I was forced to recall the specifics. “Bricciole has bread crumbs and romano cheese and salt and pepper, and after you sear it in olive oil, you braise it in tomato sauce. And rouladen has pickles and onion and mustard and salt and pepper — best as I remember anyway — and it braises in its own juices.” Did I remember at that point that red cabbage goes well with rouladen? Not at all. Instead, I looked for the recipe for rouladen in my own cookbook, failed to find it there, failed to think of checking the internet for a recipe, and made the one he asked for (the rouladen) from memory. He pointed out a potential problem — that I did not have mustard — and I said Oh yes I do, in that cabinet over there. He said Those are empty, and we laughed at our different definitions of empty. There were three containers of mustard: one that said Dipping Mustard and therefore to Samuel was not mustard per se, and two (one brown and one yellow) admittedly not expelling mustard at a normal rate and in need of scraping the inside to retrieve enough, but there was plenty of mustard for this dish.

After carefully slathering the brown mustard on the filets of beef, placing (homemade!) pickles and thinly sliced onion in a proud row on each, sprinkling with salt and pepper, rolling, securing with a toothpick, searing in oil, adding a bit of water, covering the pan and lowering the heat, I walked away. Those rouladen will be yummy tomorrow, I thought. I checked my wordfeud, played some words, and smiled at funny and delightful texts I received. Some time later, I walked back into the kitchen, and there were the red cabbages, staring at me. Hello! Remember us??  We work well with rouladen!

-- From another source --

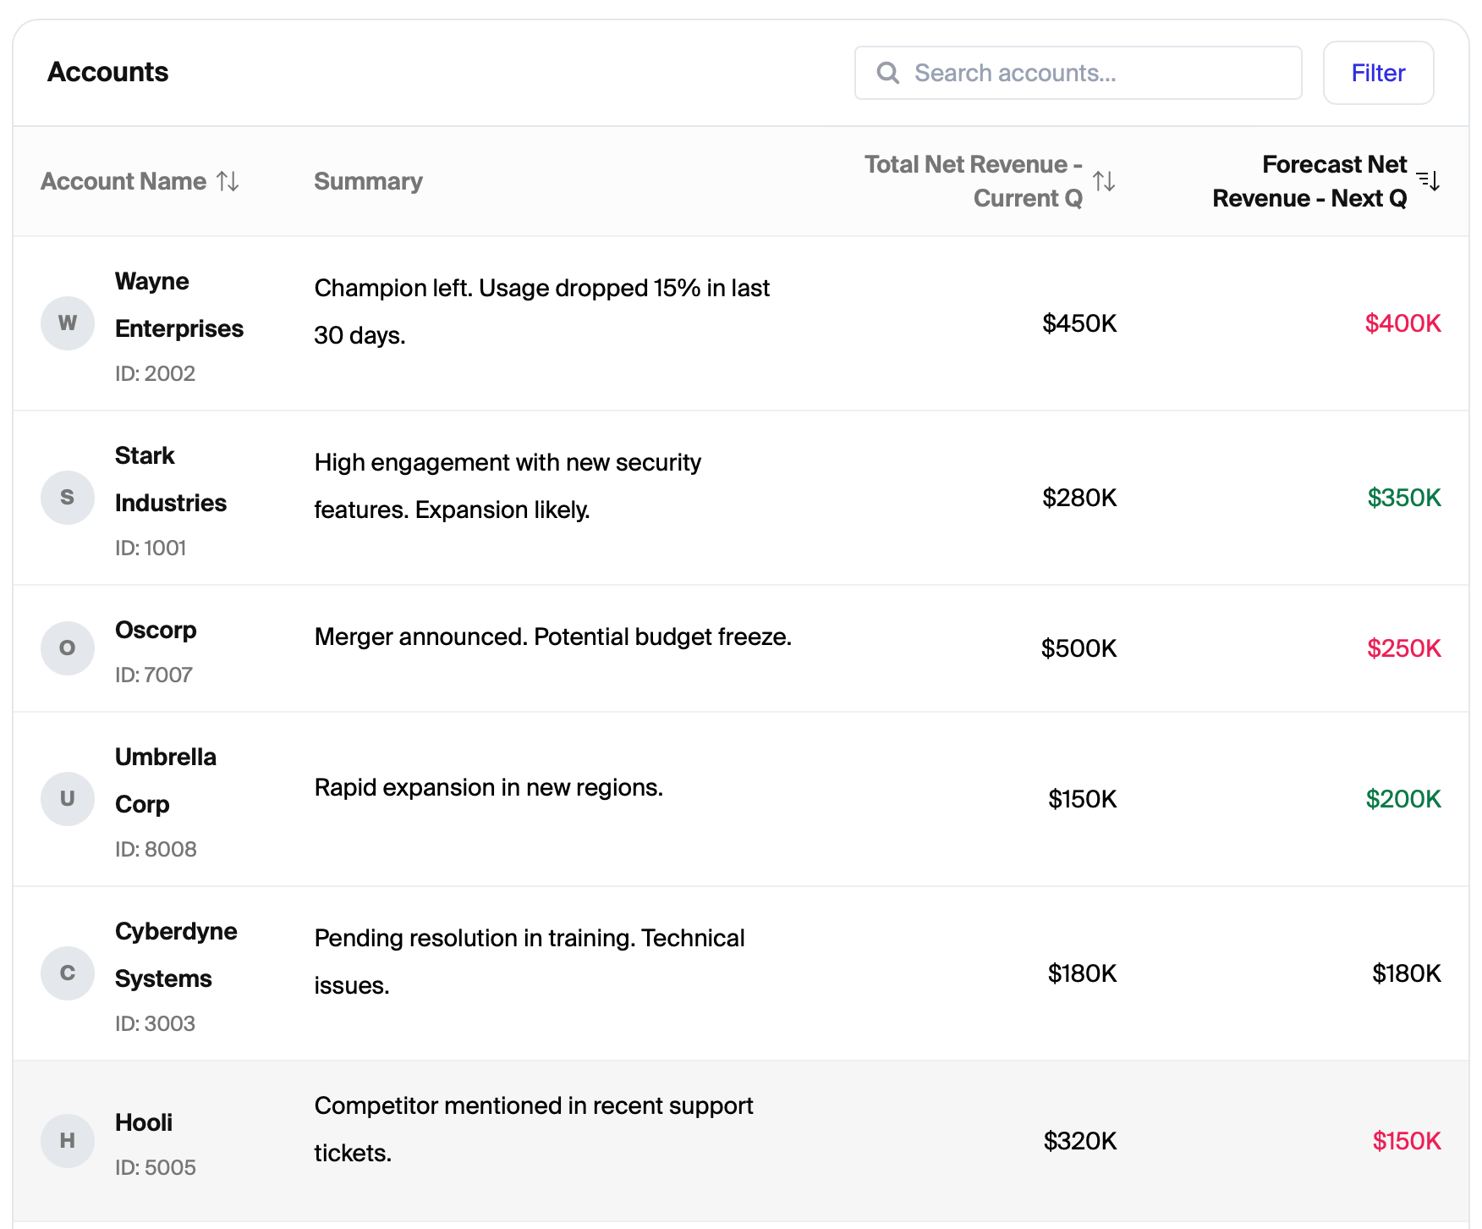Click Umbrella Corp's $200K forecast value
Screen dimensions: 1482x1229
(x=1403, y=799)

Of course you do! I was taken in. Out came the knife, the pot. One by one I peeled off the outer leaves of the cabbage to start the process. Alas, a snail, a real live snail came into the picture. I got my phone to take its photo. But where did it come from?

I suppose I will never know, and this will remain among the Unknowables in my life. I’m ok with that, even though I just remembered that rouladen should also have bacon in it (how could I forget the bacon?). Still, I get to eat red cabbage and rouladen tomorrow! And it will be yummy!